Maria déposa un nouveau baiser sur les lèvres de Mya avant de se relever. Elle s’empara de sa faux et frappa son manche contre le sol, lequel absorba la jeune Ancestrale, qui se volatilisa sous les yeux enragés de Mora.
— Cet affront entraînera des conséquences, Faucheuse.
— Si cela t’amuse, haussa-t-elle les épaules. En attendant, toi et moi avons des comptes à régler, et si le cœur t’en dit, un pacte à passer.
— Que pourrais-tu bien m’apporter que je ne sache déjà ? Je sais déjà tout de toi, Maria. J’étais là.
— Allons Mora, ne fais pas ta mauvaise tête. Je suis certaine qu’au fond de toi tu meurs déjà de savoir ce que je peux bien t’offrir comme connaissances.
— Tssk.
— Et puis… toi comme moi, nous savons que Nakãra n’est pas près de revenir ici. Alors pourquoi ne pas en profiter ? Imagine un peu, moi dirigeant cet endroit, aux côtés de mon plus proche conseiller, le grand Mora, l’Antique du Savoir. En plus, cela va te permettre d’enfin apposer ta marque sur moi. Et je sais que tu as toujours rêvé de tatouer mon corps.
— Toi, diriger les Enfers ? Ne me fais pas rire.
— Les Fresques ne mentent pas, Mora.
— Alors tu en as trouvé une…
— Bien évidemment. Malgré tout, je te veux à mes côtés, je sais que tu es la clé de mon ascension.
— Les flatteries ne marcheront pas avec moi, Maria.
— Dans ce cas, ne veux-tu pas juste accepter, pour le goût du danger, de l’incertitude, couplés à un soupçon de vengeance ?
L’Antique cliqueta puis rétracta l’ensemble de ses tentacules. Il ne garda qu’un seul œil ouvert avant de répondre à la faucheuse.
— Soit. Je veux bien accepter de jouer à ton petit jeu. À une condition cependant.
— Tu vois, quand tu veux !
— Tu me sors de ce lieu maudit. Tu m’emportes avec toi où que tu ailles.
— Aurions-nous trouvé un marché ?
En guise de réponse, une marque apparut sur la paume droite de Maria. Semblable à celle qui avait scellé le pacte entre Mora et les Créateurs. Un sortilège qui liait désormais la faucheuse à l’Antique, les obligeant à remplir leur part du contrat, sous peine de s’exposer à un terrible contrecoup. Les deux le savaient et malgré son attitude désinvolte, la femme rousse ne le prenait pas à la légère.
Elle attrapa l’orbe noir, redevenue lisse et inerte, et la glissa dans sa cape, aux côtés des âmes emprisonnées qu’elle conservait avec elle.
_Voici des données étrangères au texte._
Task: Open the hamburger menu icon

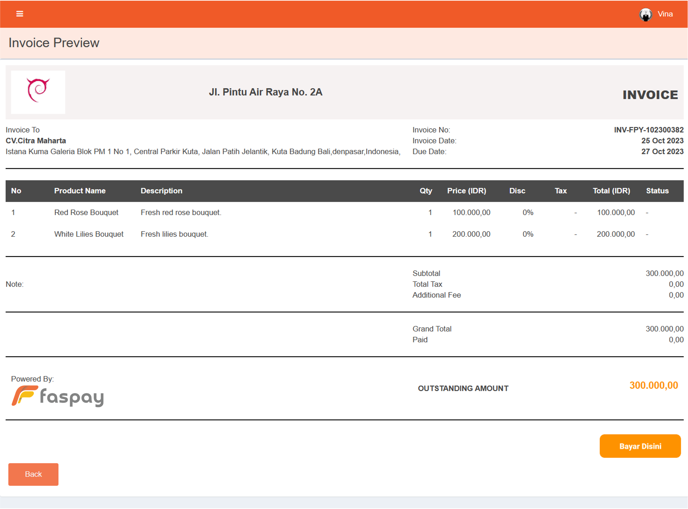Action: (x=20, y=14)
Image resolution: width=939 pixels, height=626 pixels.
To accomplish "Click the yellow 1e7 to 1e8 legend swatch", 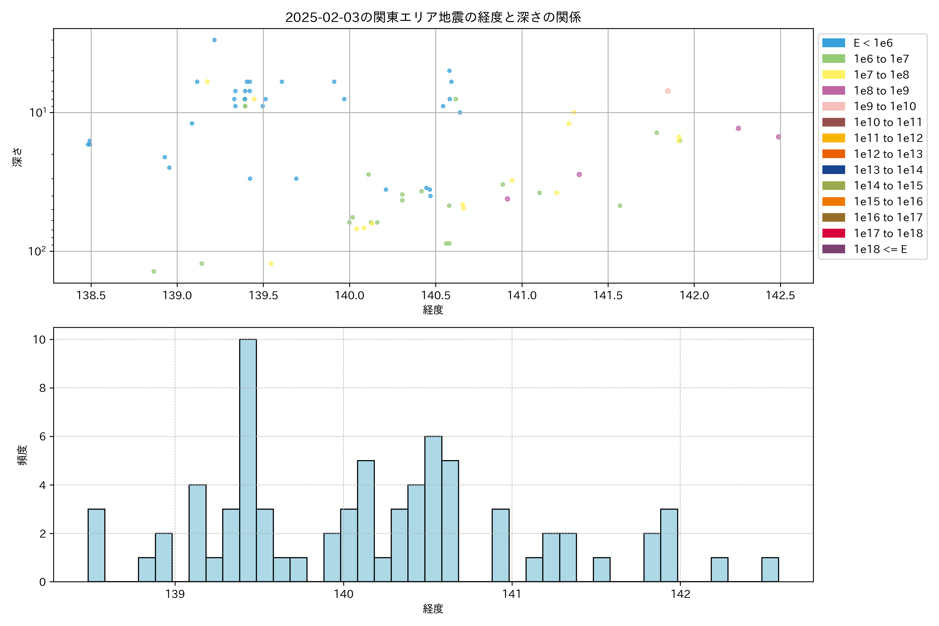I will tap(833, 75).
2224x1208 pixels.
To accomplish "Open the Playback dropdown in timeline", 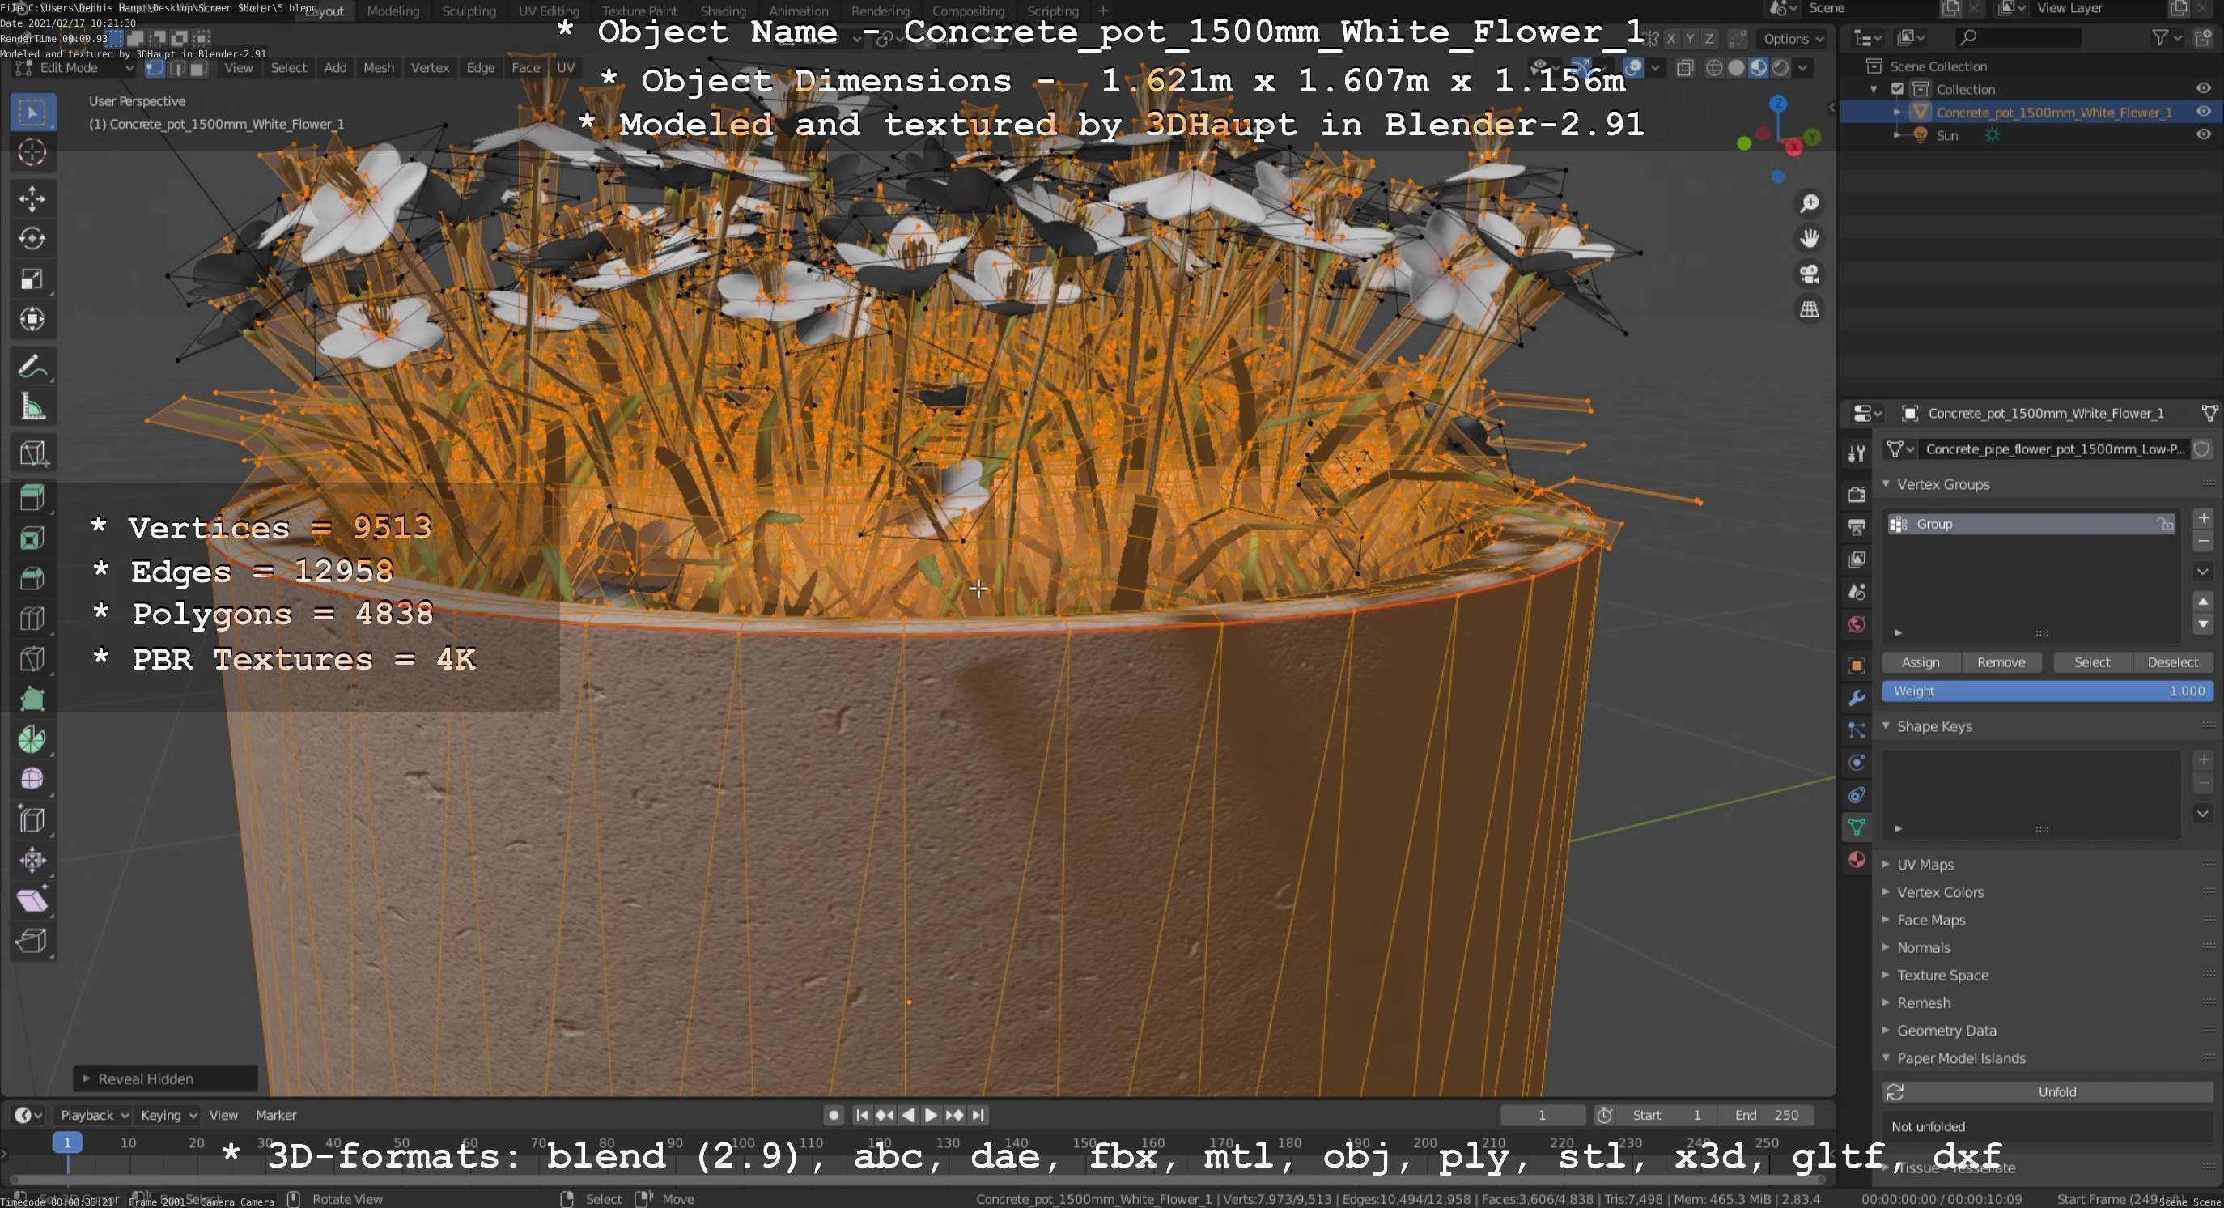I will 93,1115.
Elle sortit de la prison de l’Antique en marchant, arborant un grand sourire sur son visage, tandis que ses yeux brillaient plus que d’ordinaire. À chaque pas qu’elle faisait, elle s’enfonçait davantage dans les ombres, jusqu’à enfin disparaitre dans son univers de poche, pour prendre une direction gardée secrète.